Originally Posted by Gary Lewis (Post 14840842)
Brad - I've considered it but want to go with either old school or Ford components for this build. In fact, I've thought of going with Ford's EFI and an E4OD later like Bill has done.

But, I don't think I'll be paying $2300 - $2800 for a carb, even if it is temp and altitude compensated. Something that doesn't have real smarts just wouldn't seem to justify that kind of coin when a true EFI system is available for the same money.

Ok, just make sure you go with one of the good programmable systems, the recent "black oak" Ford ECU's are very powerful and nowadays easily programmed to suit. You might however struggle to find an OEM fuel pump and injectors capable of sustaining the projected power of your engine.

That carb might be good to go with a points dizzy on some EMP-proof survivalists vehicle but that's about all I can think of. At the end of the day it's still a carb. Albeit a crazy priced carb :-X15

Gary Lewis 11-22-2014 09:32 PM

Ok, I'll keep that in mind. I'm going to start out with the Street Demon, and will dyno with it and maybe the 750 Holley I have, although I think the SD will be the carb when the engine goes into the truck. I really like the polymer body, the fact that there are no gaskets below the "water line", and the simplicity of it. Then there's the little bitty primaries with the triple-stack boosters that should be good for economy as well as part-throttle response.

ArdWrknTrk 11-23-2014 04:55 AM

Gary,
The body is plastic, or just the float bowl liners?
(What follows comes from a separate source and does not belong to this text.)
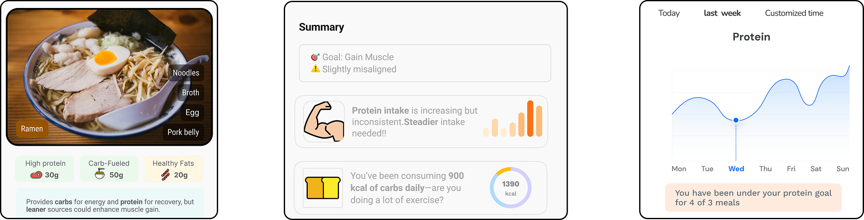
Task: Click the bacon icon under Healthy Fats
Action: (165, 175)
Gary Lewis 11-23-2014 09:34 AM

The body, or complete float bowl, is plastic. It sits on the throttle plate, and all of the working parts hang off of the top so there's no thermal connection to the engine. Actually, as I think about it that's not 100% true as there are 6 screws that come through the throttle plate, pass through bosses in the float bowl, and thread into the top. But the area of those screws to the area of the bowl is probably 1%, so effectively there is no heat transfer.

I wish they had been able to reverse the direction of the screws so they come out via the top. That would have made getting to the jets easier, but apparently there just wasn't a way to do that. And, I've read that you can run them with just the two screws that do come in from the top while you are tuning, and then add the other 6 when done. But, otherwise I'm pretty happy with the carb's design. A nice combo of AVS and Thermoquad.